In the above-mentioned families, the LRR domain is most often a key determinant of the pathogen recognition specificity. LRRs are 20–29 amino acid residue sequences defined by the core consensus LxxLxLxxNxL, which is important to sustain their typical β-sheet structure (Padmanabhan et al. 2009 and references therein). LRR domains are formed by the juxtaposition of a few to more than 40 individual repeats, with some of the variable amino acids between the structural leucine residues engaging in specific interactions with other ligands. Tetratricopeptide repeat (TPR) domains are less well known in the context of immunity but specialize in ligand binding too (Blatch and Lassle 1999). They are made of 34-amino acid–long repeats, characterized by eight loosely conserved residues that dictate the folding of two antiparallel α-helices. TPRs further assemble into a superhelix delimiting an amphipathic groove, where variable solvent-exposed residues bind specific ligands.

The LRR domains of plant resistance genes typically evolve new ligand-binding specificities under diversifying selection, via a combination of mechanisms ranging from point mutations of variable residues, variations in repeat numbers, gene duplication, and other rearrangements (Ellis et al. 2000; Friedman and Baker 2007). In jawless fishes, the somatic recombination of LRRs within antigen receptors generates a diverse immune repertoire, a process long thought to be restricted to the immunoglobulin-mediated adaptive immunity of vertebrates (Pancer et al. 2004).

Because of their involvement in pathogen recognition in both animal and plant systems, we set out to annotate the LRR-containing genes in the genome of Ectocarpus siliculosus, the first fully sequenced multicellular stramenopile. We also searched the genome for other homologues of plant and animal genes involved in immunity, which led us to identify a family of NB-ARC domain containing proteins. We further focused our attention on the genes that might exhibit signs of rapid evolution, in order to pinpoint candidates likely to be involved in immune defenses. One such prominent group of genes that emerged from our analysis turned out to belong to the ROCO family. This family is defined by a conserved core composed of a GTPase domain (Roc) coupled with a unique COR domain serving as a dimerization module (Bosgraaf and Van Haastert 2003; Gotthardt et al. 2008; Marin et al. 2008). The core may be decorated by a variety of additional domains, including LRR, Ankyrin or WD40 repeats, or kinase domains.
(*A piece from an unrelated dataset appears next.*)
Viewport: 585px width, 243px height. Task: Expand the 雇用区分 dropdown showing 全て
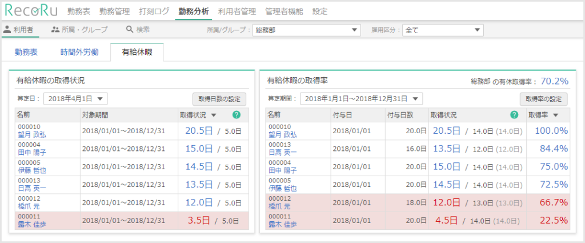tap(443, 30)
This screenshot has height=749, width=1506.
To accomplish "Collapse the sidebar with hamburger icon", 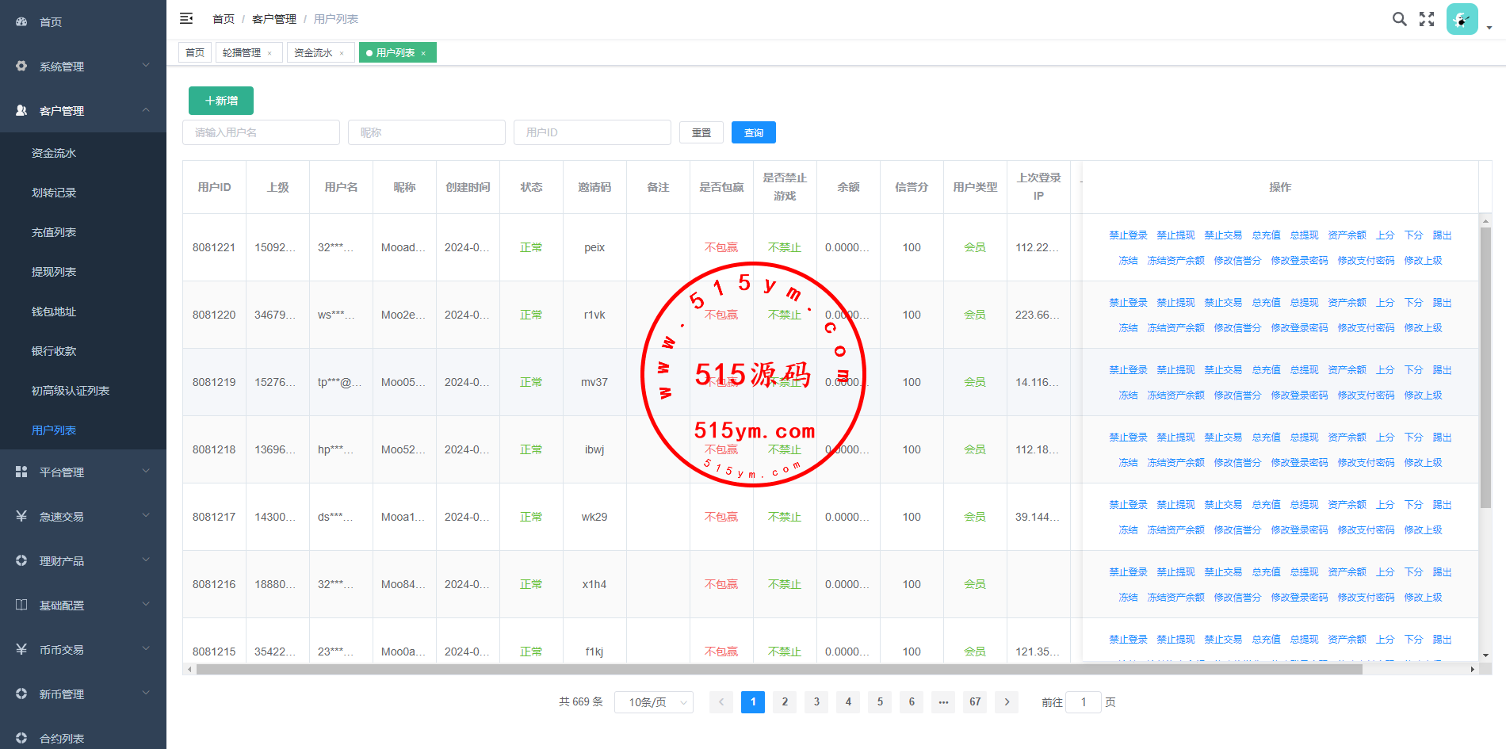I will [186, 18].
The most thoroughly studied representative is the human LRRK2 protein, owing to defects in this protein leading to the onset of Parkinson's disease (Daniëls et al. 2011), but its exact cellular function remains unclear. Additional ROCO proteins that have been studied include the metazoan DAPK1 implicated in apoptosis, the Arabidopsis TRN1 involved in patterning processes during early leaf development, GbpC from Dictyostelium discoideum involved in chemotaxis, or Pats1 from the same species probably participating in cytokinesis (Marin et al. 2008).
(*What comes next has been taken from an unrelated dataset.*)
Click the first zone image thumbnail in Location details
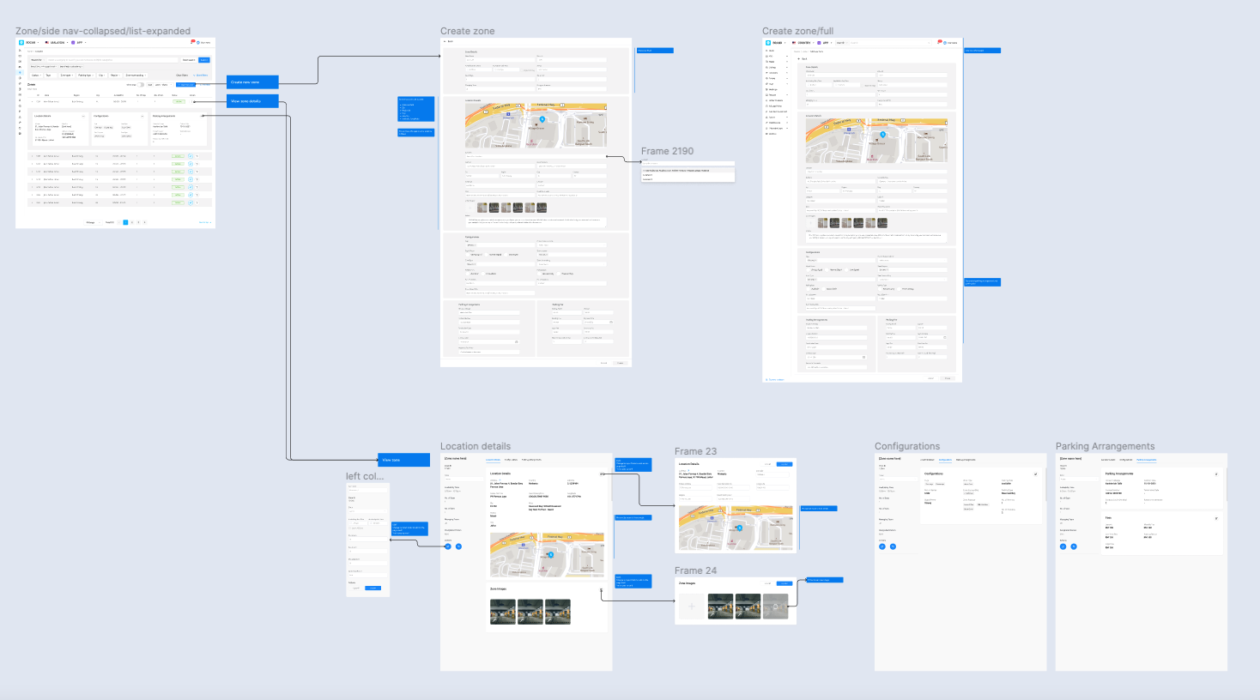Image resolution: width=1260 pixels, height=700 pixels. click(503, 611)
We found that the LRR and TPR domains of ROCO and NB-ARC–TPR genes, respectively, exhibit signs of diversifying selection, and evolve by means of a highly unusual, if not unique, exon-shuffling mechanism. Although mechanistically distinct, the latter is functionally reminiscent of the cassette mechanisms underpinning vertebrate (mammal and cyclostome) adaptive immune systems. Therefore, we argue that brown algae might generate their immune repertoire via specific targeted somatic recombination, and in any case, that they do possess a suitable genomic mechanism that could easily be recruited to fulfill this function. Our findings therefore suggest that somatic variation of pathogen receptors might not be restricted to vertebrates, as is widely believed.

Materials and Methods

Identification and Manual Curation of the Ectocarpus LRR and NB-ARC–Containing Genes

LRR and NB-ARC domains were identified in predicted Ectocarpus proteome using Interproscan (Cock et al. 2010) and reciprocal Blast searches. The corresponding gene models were refined manually according to all relevant available data (expressed sequence tags [ESTs], TILING array, and alignment with orthologues and paralogues) and can be accessed via the Ectocarpus genome database (Cock et al. 2010). The genome assembly was aligned to the individual sequence reads deposited in the NCBI Trace Archive database to confirm the predicted gene structures. Particular attention was paid to the intron–exon structure within the LRR (respectively TPR) domain. Additional LRRs/TPRs were identified in the genomic sequence by a combination of sequence signature searches (in particular, but not exclusively, for the LRR core consensus LxxLxLxxN and plant-specific motif GxIPxxL and for fragments of the TPR-associated sequences: GKYxEA[E/D]PL[Y/F]xxxxxxxxGx[D/E]xxx[V/I]AxxLxNxAxLLxxQ. Loci displaying frame shifts, stop codons, and/or deletions (missing conserved exons) within the predicted coding sequence were classified as pseudogenes. We refined the models of these pseudogenes in order to match the exon/introns arrangement of related intact genes as closely as possible, but these suggested models may contain an artificial first exon (to provide an initiation codon) and/or artificial introns or intron borders (to skip the disruptive sites), as indicated in the Ectocarpus genome database. Additional LRR (respectively TPR)-encoding exons interrupted by a stop codon or lacking a correct splicing site were annotated as “inactivated exons” (supplementary table 1, Supplementary Material online).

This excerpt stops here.